*** Supplied data Section Begins ***

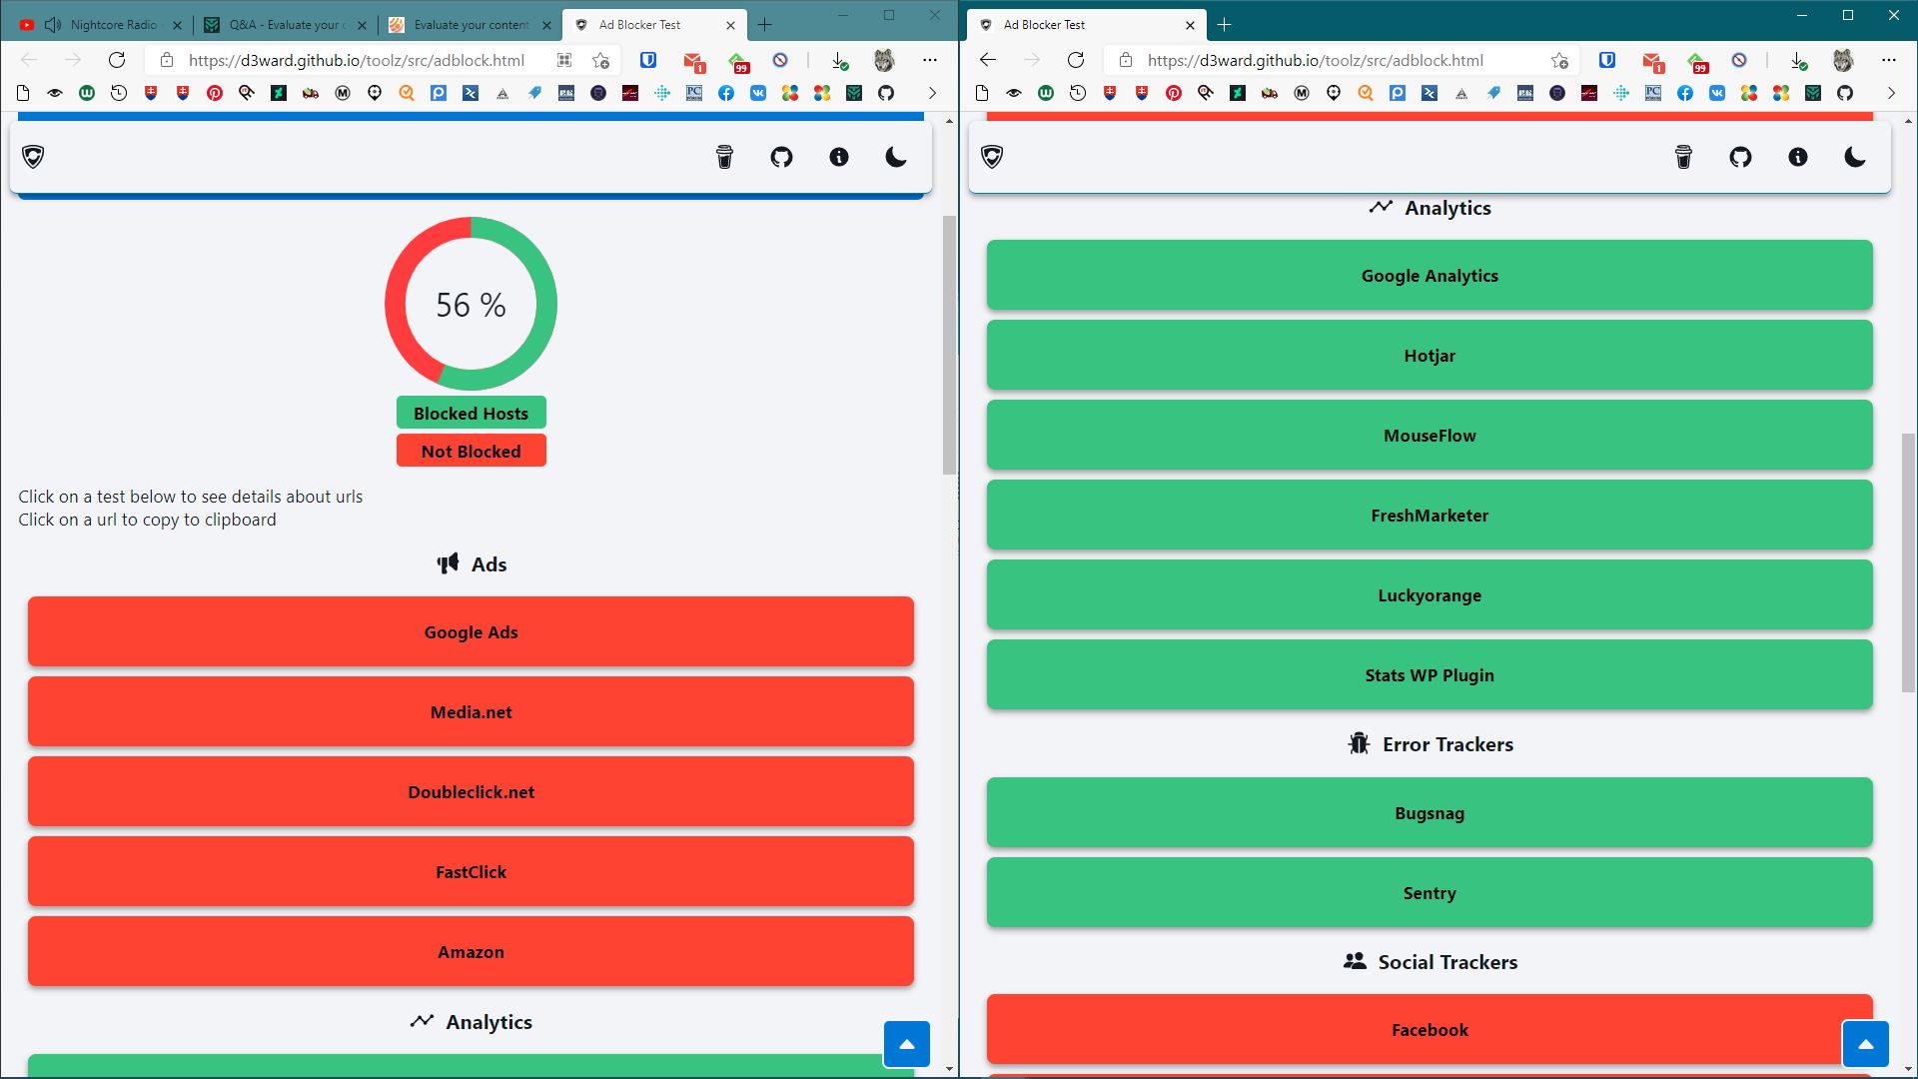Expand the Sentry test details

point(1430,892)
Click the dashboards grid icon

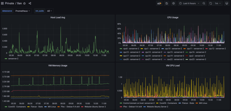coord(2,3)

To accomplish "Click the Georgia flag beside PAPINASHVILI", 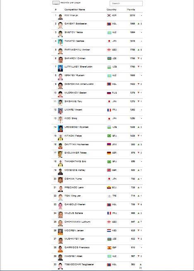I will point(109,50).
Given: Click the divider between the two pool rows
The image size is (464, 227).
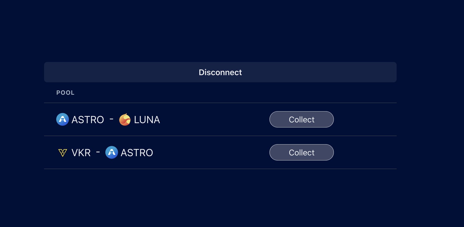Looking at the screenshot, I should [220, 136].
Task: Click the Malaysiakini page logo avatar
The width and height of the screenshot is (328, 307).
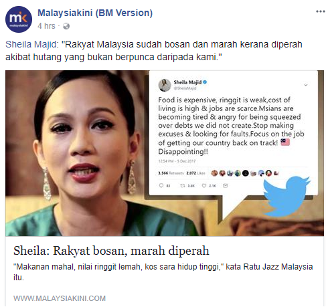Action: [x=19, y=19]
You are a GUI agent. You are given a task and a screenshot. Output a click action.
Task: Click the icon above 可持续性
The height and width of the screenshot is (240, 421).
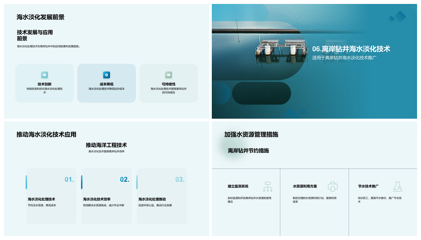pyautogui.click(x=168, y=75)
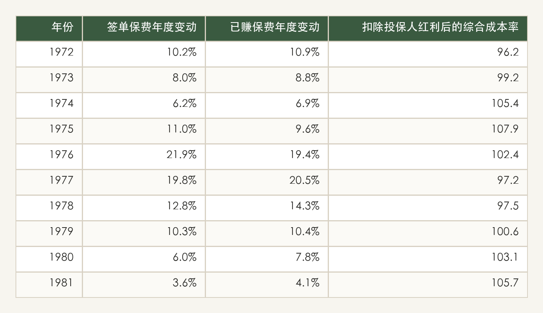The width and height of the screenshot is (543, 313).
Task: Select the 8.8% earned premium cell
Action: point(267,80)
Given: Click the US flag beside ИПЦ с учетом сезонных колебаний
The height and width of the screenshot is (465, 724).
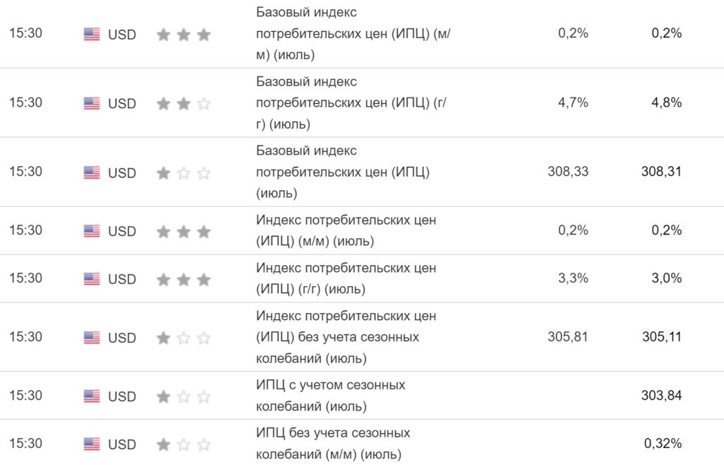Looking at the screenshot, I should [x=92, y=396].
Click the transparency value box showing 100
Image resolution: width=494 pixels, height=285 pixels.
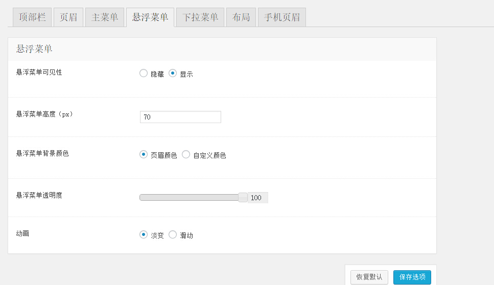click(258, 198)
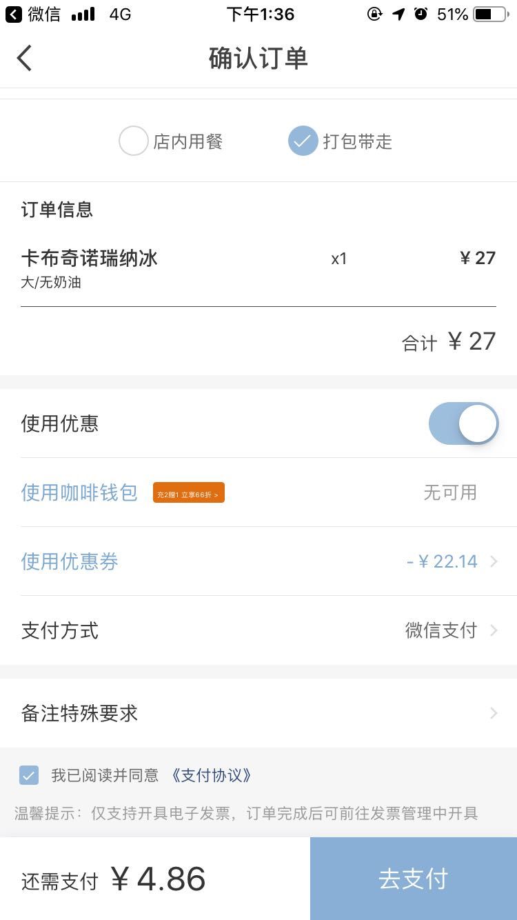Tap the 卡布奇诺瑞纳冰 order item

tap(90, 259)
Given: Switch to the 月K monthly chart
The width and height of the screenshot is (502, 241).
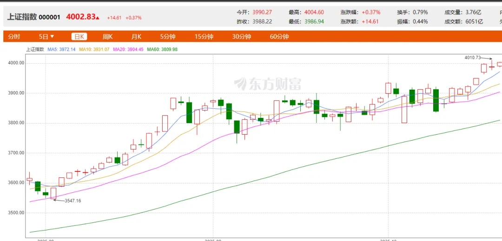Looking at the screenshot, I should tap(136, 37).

*** Supplied data Section Ends ***

◆ **Work item**
Please copy out from the data above, without any picture, exactly the lines running from the one that holds "Given: Click the divider" through the one that holds "Click the transparency value box showing 100", and nothing beyond them.

◆ **Answer box**
Given: Click the divider between the two pool rows
The image size is (464, 227).
Looking at the screenshot, I should [220, 136].
Task: Click the Malaysiakini page logo avatar
The width and height of the screenshot is (328, 307).
Action: [x=19, y=19]
You are a GUI agent. You are given a task and a screenshot. Output a click action.
Task: Click the icon above 可持续性
The height and width of the screenshot is (240, 421).
pyautogui.click(x=168, y=75)
The width and height of the screenshot is (543, 313).
Task: Select the 8.8% earned premium cell
Action: point(267,80)
Given: Click the US flag beside ИПЦ с учетом сезонных колебаний
The height and width of the screenshot is (465, 724).
Looking at the screenshot, I should [x=92, y=396].
Click the transparency value box showing 100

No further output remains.